幼いころの思い出のお話です。
実家では、子どもたちが小さい頃は、家族全員が一つの部屋で雑魚寝で眠っていました。
6畳ほどの畳間で、夜になると押入れから布団を引っ張り出してきて、部屋中いっぱいに敷きひろげて寝ていました。
その部屋にはテレビがありました。
当時、私は午後9時には「子どもは寝る時間」としつけられていましたので、土曜日には「8時だよ!全員集合!」が終わって布団にもぐりこみました。
翌日は日曜日。

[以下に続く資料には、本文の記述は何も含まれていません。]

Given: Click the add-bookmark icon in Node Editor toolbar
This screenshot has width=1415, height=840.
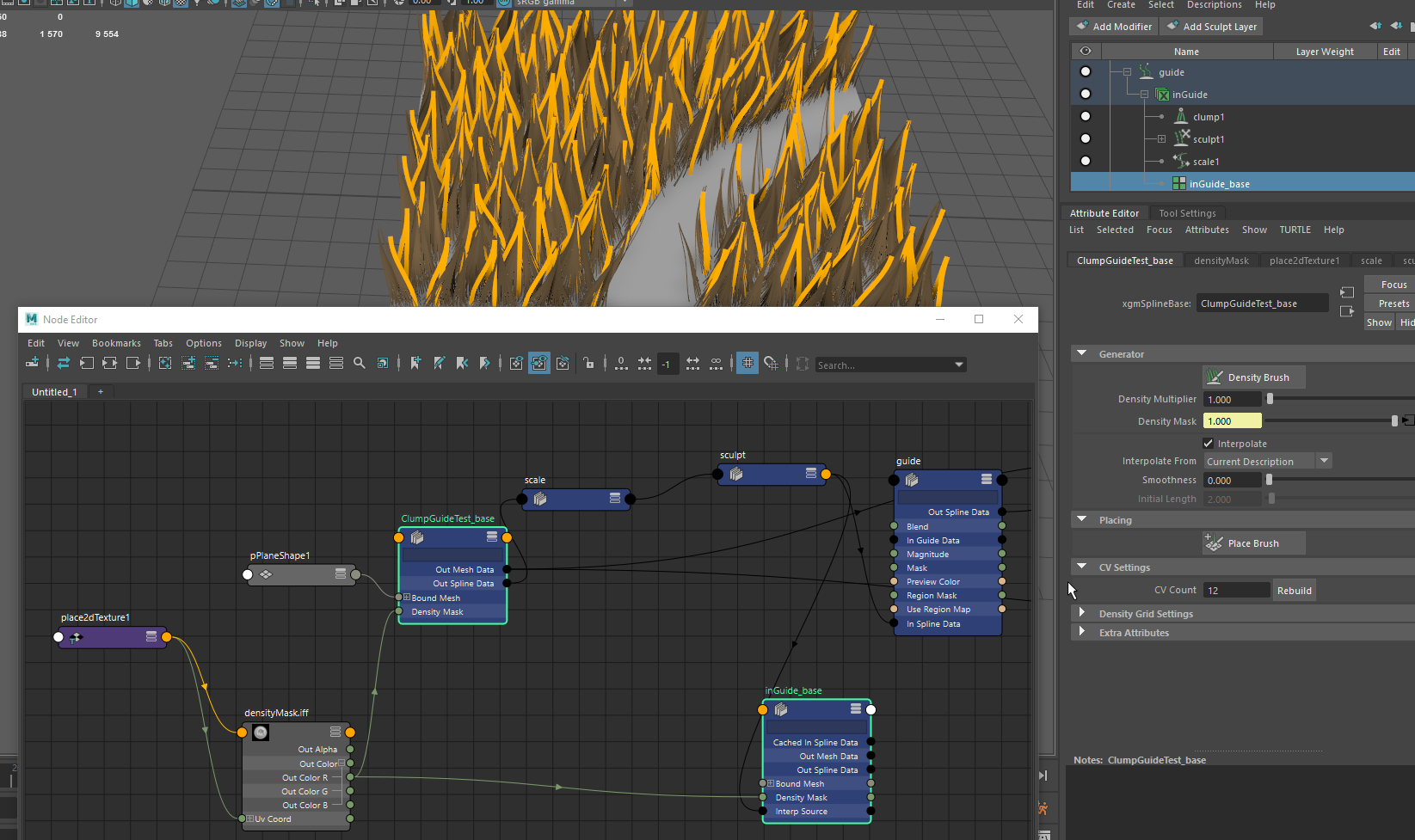Looking at the screenshot, I should click(415, 364).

子どもにとって土曜日のあの番組は幸せのシンボルだったような気がします。
けれども、月曜日と金曜日は、私にとってはちょっとした試練の曜日でした。
父親が映画好きで、月曜ロードショーとゴールデン洋画劇場のある日には、テレビを消してくれなかったのです。
「子どもは寝なさい!」
と言うものの、アクション映画ならまだしも、恐怖映画の放映があった日には悲惨でした。

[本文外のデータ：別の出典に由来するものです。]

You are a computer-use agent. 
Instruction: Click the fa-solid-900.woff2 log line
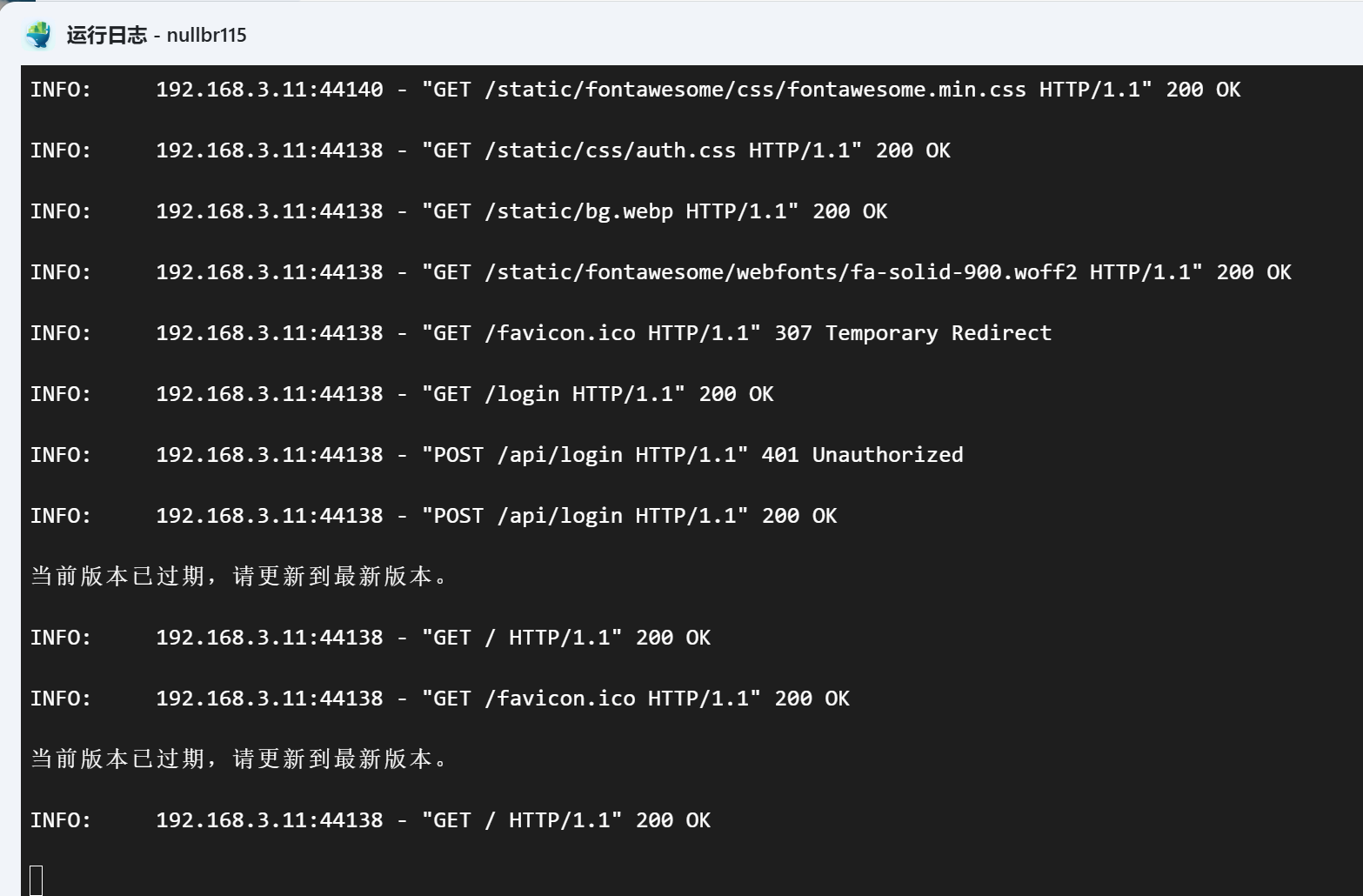point(660,272)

新聞のテレビ欄で事前に何を放映するかは知っていましたから、「今日はオーメンの日だ…」とか「今日はエクソシスト!?」とか、朝から憂鬱になるのです。
布団を頭までかぶって聞こえないようにするのですが、無理な話です。
寝返りがどうしても多くなり、眠っていないことがバレてしまいます。
その都度、「寝なさい!」と言われるのですが、寝よう寝ようと思ってもストーリーが入ってしまっていますから、ついに最後まで「聞いて」しまっていました。
テレビが終わったあとに父親はテレビと部屋の電気を消すのですが、私はその後も恐怖映画の余韻のために眠れず、まんじりともしませんでした。
どうしてでしょう?
今となっては、かなり不条理なお話なのですが、その当時は不思議にそれが当然なのだと思っていました。
大人と子どもの境界線を、変に意識していた子どもだったのかも知れません。
Youtubeでゴールデン洋画劇場と月曜ロードショーのオープニング動画を見つけました。
懐かしくて、嬉しかったので取り上げました。